Раз десять подогревала. Где уговорами, где строгостью заставлю еду в рот положить, так он ее за щеку закатит — и сидит полчаса, не глотает.
Спасали только соки, которые я выжимала из свежих фруктов. Их Женя пил с удовольствием.
Пока сын рос, я жила как на пороховой бочке. Не было года, чтобы он чем-то серьезно не болел. Дизентерия, корь, коклюш, скарлатина, даже дифтерия! Диагноз я поставила сама, районный врач считала, что это ангина. Позвонила Виленкину, он приехал, вызвал медсестру. Жене сделали вливание — и сразу стало легче. Прощаясь, профессор сказал: «Опять должен вас похвалить. Промедли вы несколько часов — спасти мальчика уже бы не удалось».
Я вернулась к учебе, а с выздоравливающим сыном оставались баба Катя и дедушка Витя — единственный в нашей семье пенсионер.
Виктор Павлович рассаживал на диване игрушки и сочинял истории об их путешествиях и приключениях. Рассказы были настолько яркими и увлекательными, что Женя, не шелохнувшись, слушал часами.
С дедушкиных представлений и началось увлечение сына кукольным театром. Лет с пяти он лепил из пластилина миниатюрные головы сказочных героев и зверей, а потом, надев их на пальцы, разыгрывал перед нами и соседскими детьми целые спектакли. Со временем к «пальчиковым» добавились куклы-«петрушки» на руку, тростевые. Их Женя тоже мастерил сам: головы делал из папье-маше, рисовал акварельными красками лица, из обрезков ткани шил костюмы.
Как-то в Москву на гастроли приехал чехословацкий театр, там Женя увидел кукол с головами из мягкой резины. Сын несколько дней ходил под впечатлением: «У них лица живые! Куклы и смеются, и плачут, и сердятся!» А спустя неделю притащил из аптеки несколько круглых клизм. Приклеил к ним пуговицы-глаза, носы сделал из винных пробок, бритвой вырезал рты. «Труппа» получилась на загляденье. С ней Женя выступал и в школе, и у шефов — в Министерстве легкой промышленности.

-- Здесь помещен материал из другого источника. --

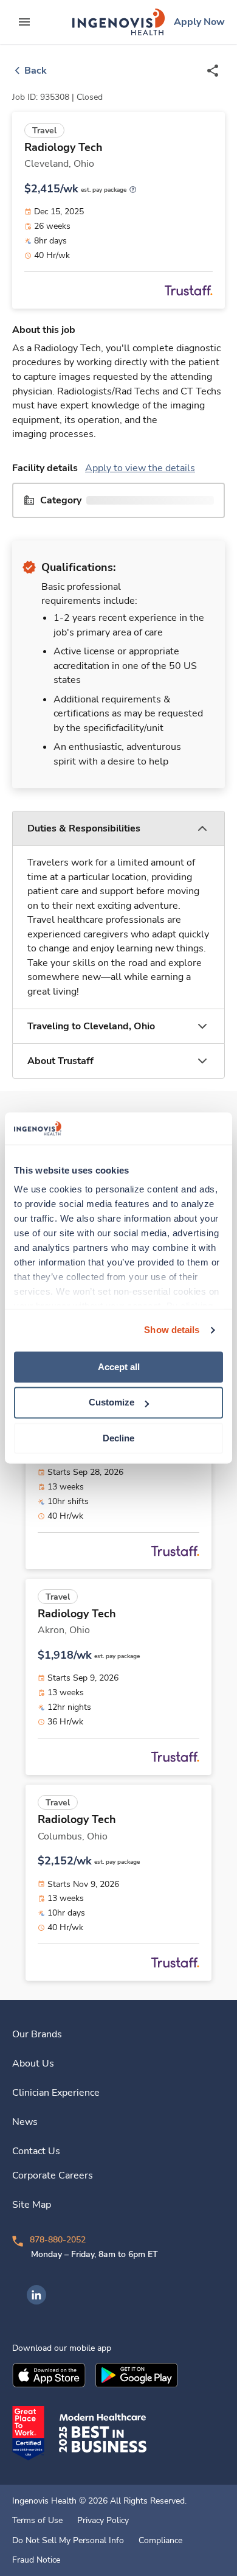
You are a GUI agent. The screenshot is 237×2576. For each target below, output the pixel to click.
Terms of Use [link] (37, 2520)
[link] (118, 22)
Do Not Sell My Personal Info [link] (68, 2541)
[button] (118, 828)
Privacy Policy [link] (103, 2520)
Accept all (119, 1367)
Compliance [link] (160, 2541)
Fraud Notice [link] (36, 2560)
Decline (118, 1438)
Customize (111, 1403)
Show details (171, 1330)
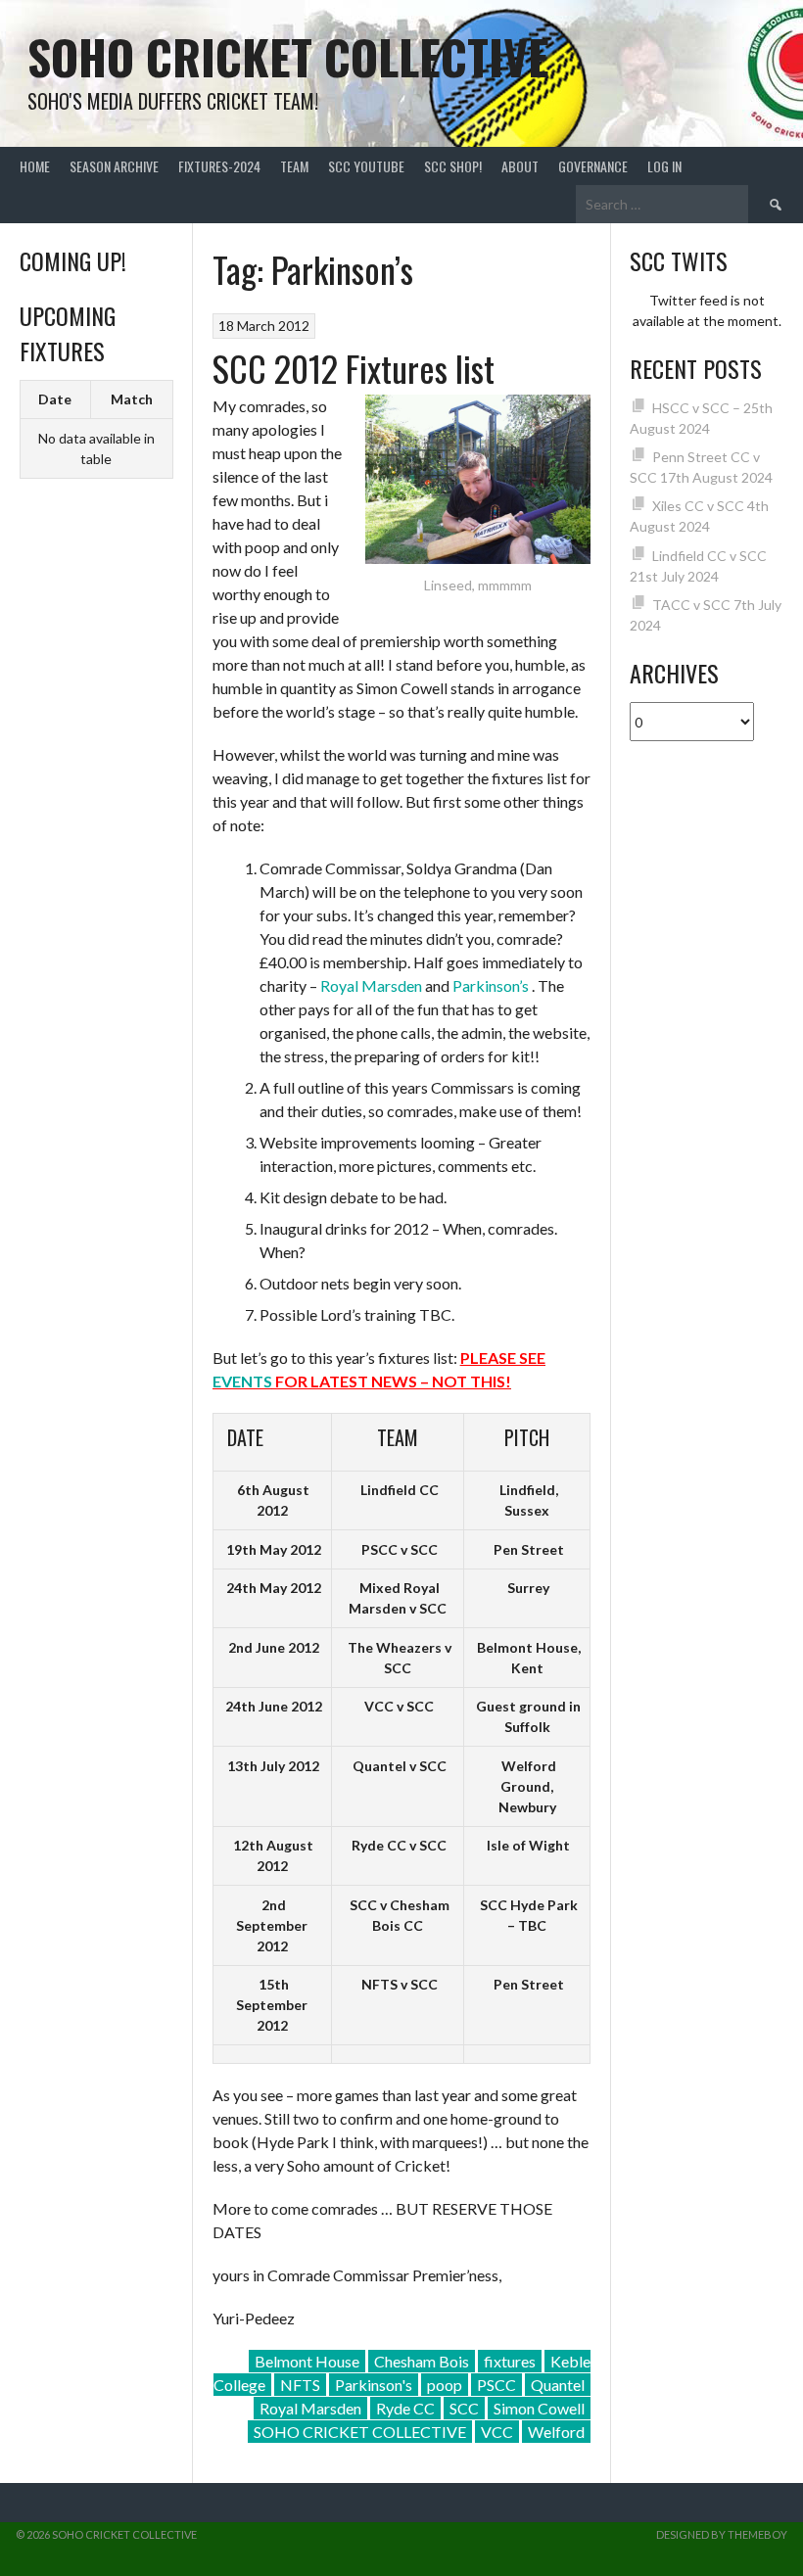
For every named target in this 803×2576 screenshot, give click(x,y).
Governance (593, 166)
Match (132, 399)
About (520, 166)
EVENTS (242, 1381)
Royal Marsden (371, 985)
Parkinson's (373, 2384)
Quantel (558, 2384)
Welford (556, 2431)
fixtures (510, 2361)
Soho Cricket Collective (288, 56)
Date (54, 399)
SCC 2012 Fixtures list (354, 368)
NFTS (300, 2384)
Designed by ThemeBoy (721, 2534)
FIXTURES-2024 (219, 166)
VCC (497, 2431)
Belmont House (307, 2361)
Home (35, 166)
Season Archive (114, 166)
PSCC (496, 2384)
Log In (664, 166)
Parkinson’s (490, 985)
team (294, 166)
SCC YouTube (366, 166)
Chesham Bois (421, 2361)
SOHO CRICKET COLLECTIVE (360, 2431)
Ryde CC (405, 2408)
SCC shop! (453, 166)
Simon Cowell (539, 2408)
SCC (464, 2408)
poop (444, 2384)
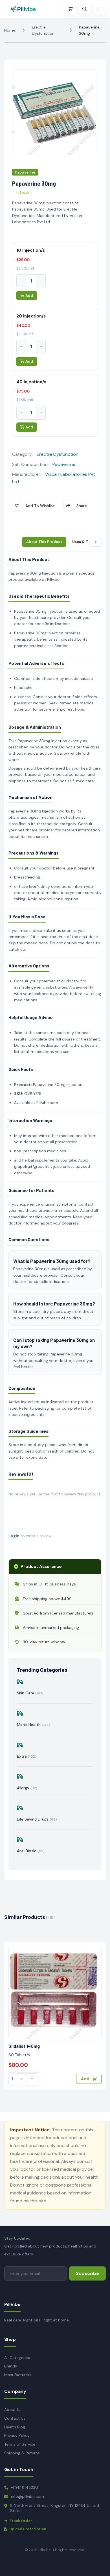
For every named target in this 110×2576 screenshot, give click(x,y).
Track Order (21, 2520)
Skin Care (30, 1693)
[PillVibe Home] (25, 9)
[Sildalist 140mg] (55, 1992)
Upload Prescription (27, 2529)
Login (13, 1535)
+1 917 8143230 (24, 2487)
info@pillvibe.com (27, 2496)
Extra (26, 1756)
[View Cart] (70, 9)
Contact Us (14, 2418)
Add (29, 295)
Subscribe (87, 2273)
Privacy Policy (17, 2435)
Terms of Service (19, 2444)
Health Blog (14, 2427)
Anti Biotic (31, 1850)
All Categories (17, 2357)
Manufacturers (17, 2374)
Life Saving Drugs (37, 1819)
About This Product (44, 541)
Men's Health (33, 1724)
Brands (10, 2366)
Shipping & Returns (22, 2452)
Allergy (27, 1787)
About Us (12, 2409)
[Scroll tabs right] (96, 542)
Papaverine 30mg (89, 30)
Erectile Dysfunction (43, 30)
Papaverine (25, 172)
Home (9, 30)
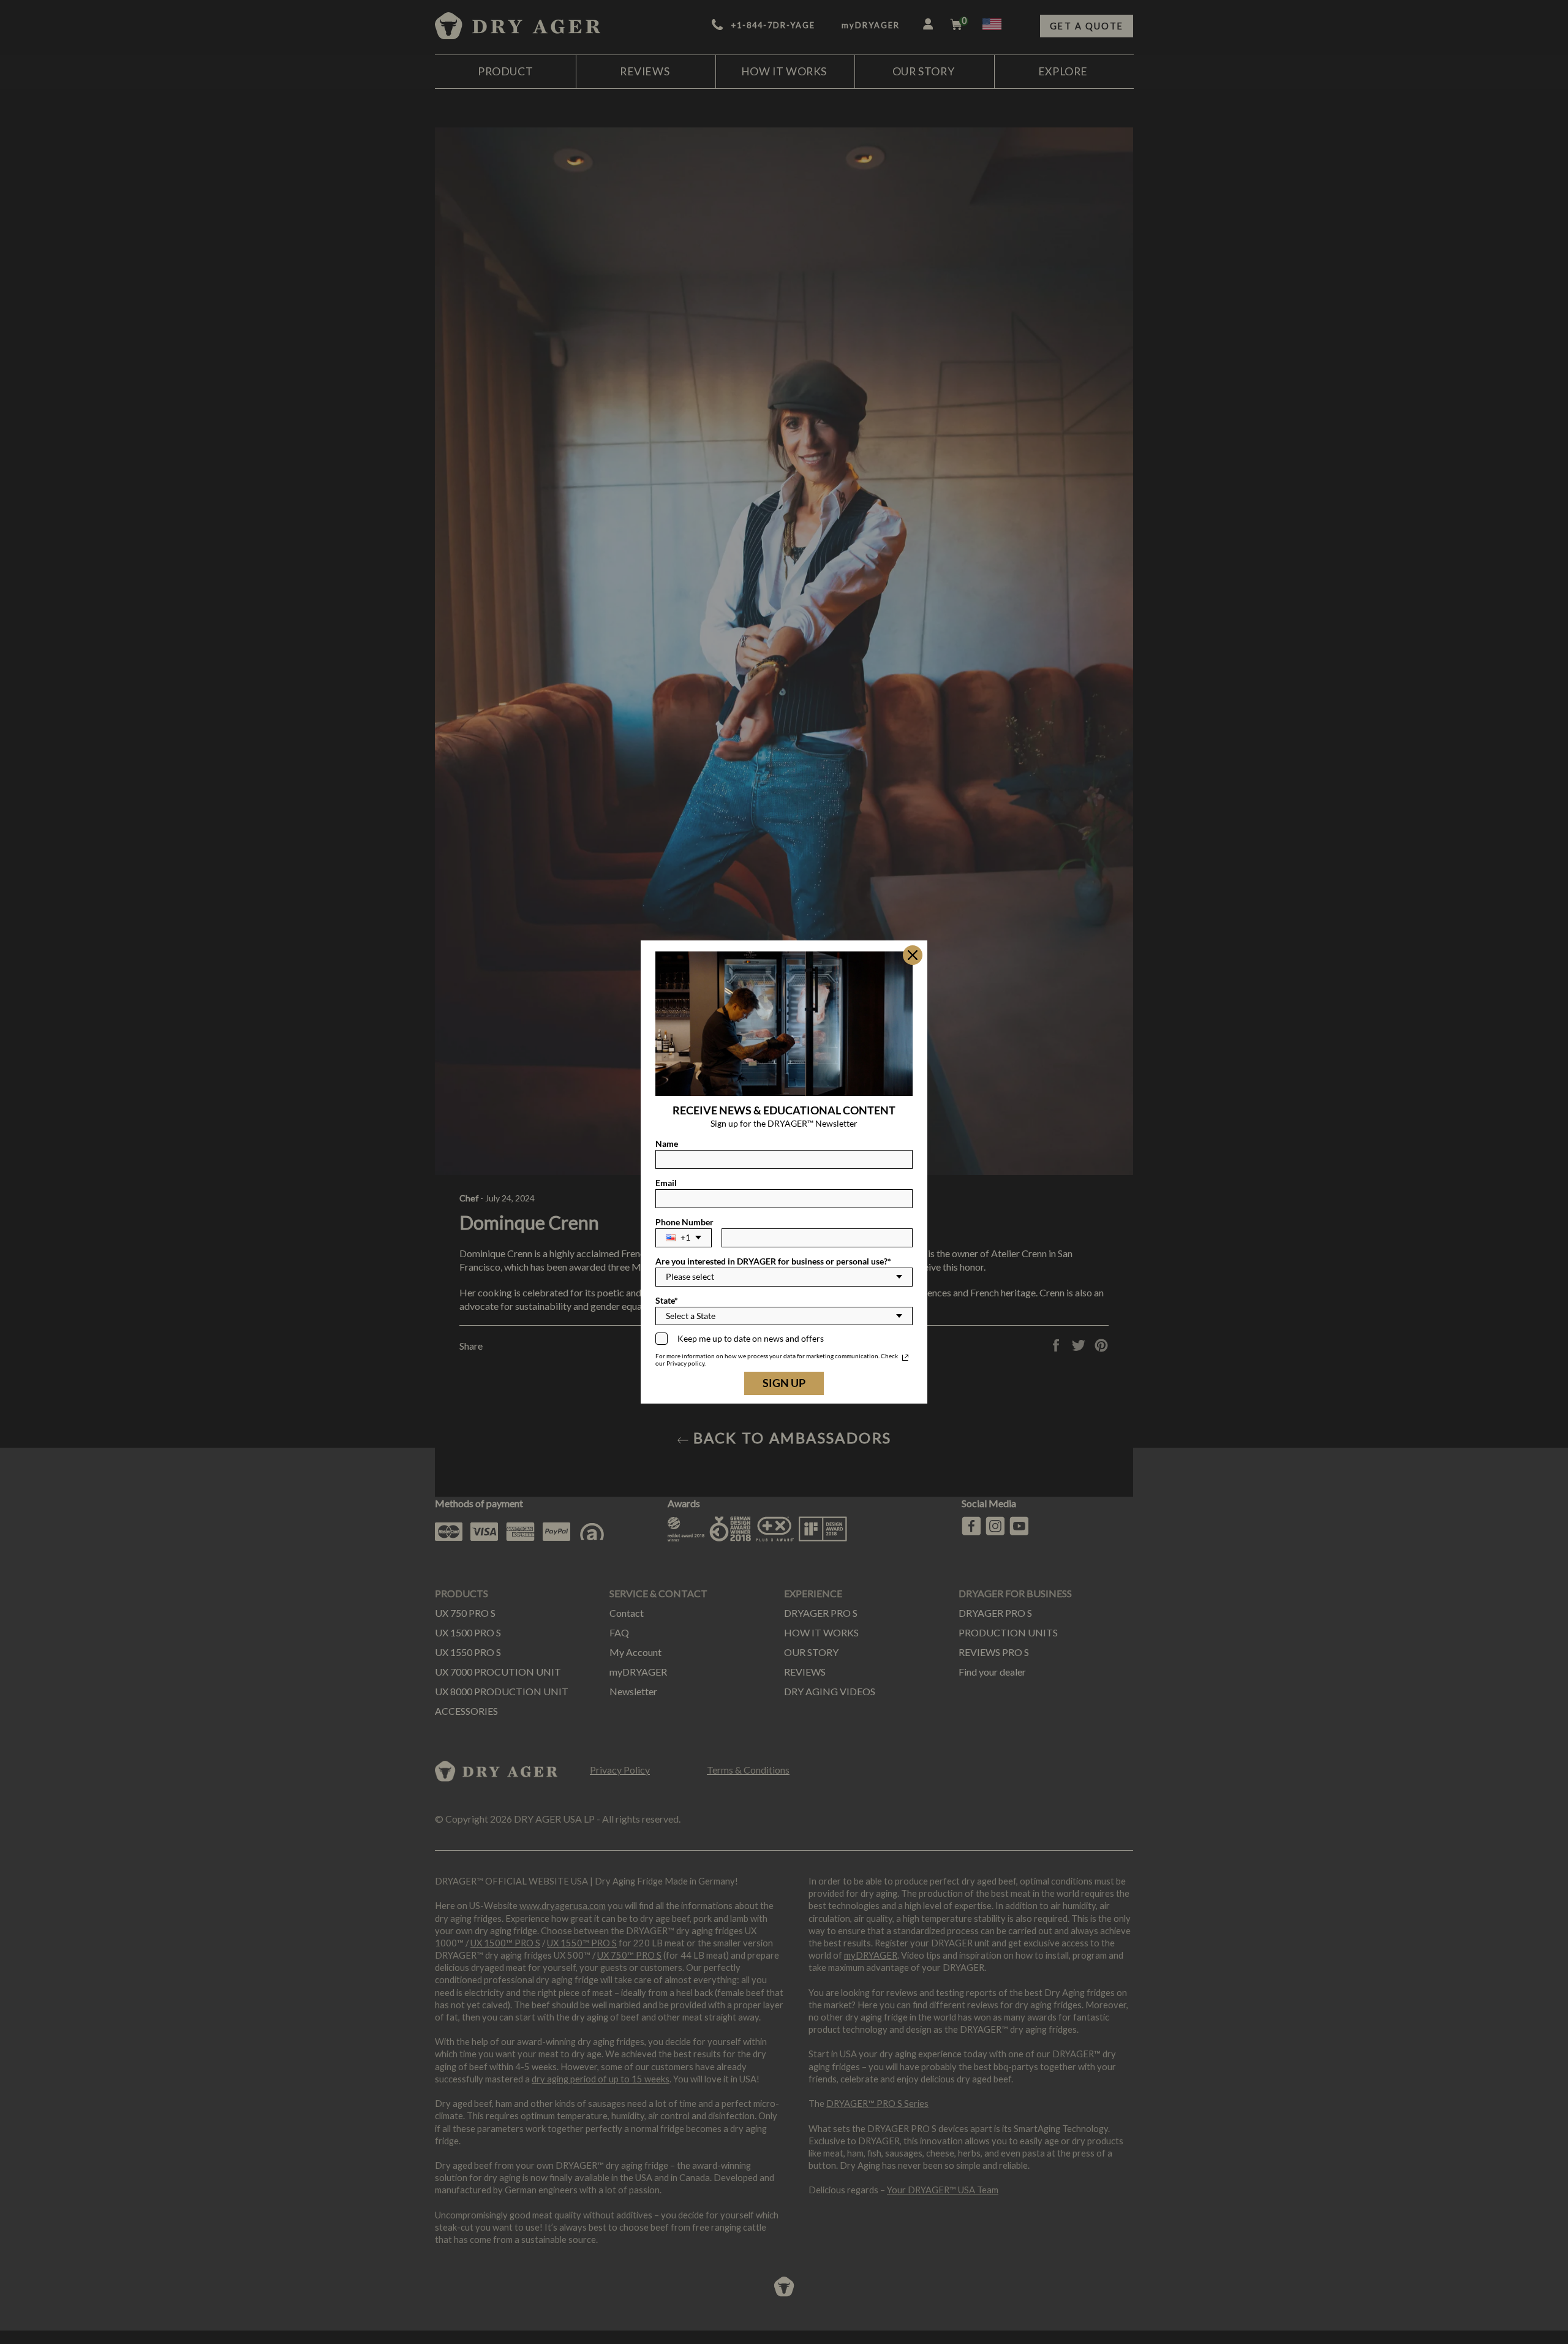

В шестом классе он написал письмо Образцову. Рассказал, что сам сочиняет сюжеты и делает кукол. В ответ получил от Сергея Владимировича приглашение побывать за кулисами театра. В интервью сын говорит, что ходил к Образцову с другом, а на самом деле — со мной.
И в других историях я нахожу ту же «подмену». Нисколько не обижаюсь, потому что знаю причину, по которой его память хранит именно эти версии. В детстве Женя боялся выглядеть в глазах друзей маменькиным сынком, и это при том, что на самом деле был очень ко мне привязан.
Вот я веду сына в первый класс. В ту школу, куда, получив диплом пединститута, устроилась сама. На Жене — сшитый на заказ пиджак-френч со стоячим воротничком, «золотыми» пуговицами — как у дореволюционного гимназиста. У двери он мертвой хваткой цепляется за мою руку:
— Пойдем со мной.
— Нет, — отвечаю, — ты пойдешь один, а мне нужно в другой класс, к другим деткам.
Подумав немного, Женя кивает головой:
— Ладно.
Но когда будет звонок, ты уже здесь стой. Меня встречай, я к тебе выйду.
Летом после первого класса я взяла его с собой в лагерь, куда райком комсомола направил меня старшей пионервожатой. И вот во время тихого часа прибегает одна из воспитательниц: «Марта Борисовна, пойдемте со мной!» И прямиком к корпусу, в котором размещался самый неугомонный отряд — одиннадцати-двенадцатилетние мальчишки. Тихонько приоткрывает мне дверь. Посреди комнаты на табуретке сидит Женя и что-то рассказывает, а тридцать подростков лежат в кроватях и, подперев головы руками, слушают, боясь пропустить хоть слово.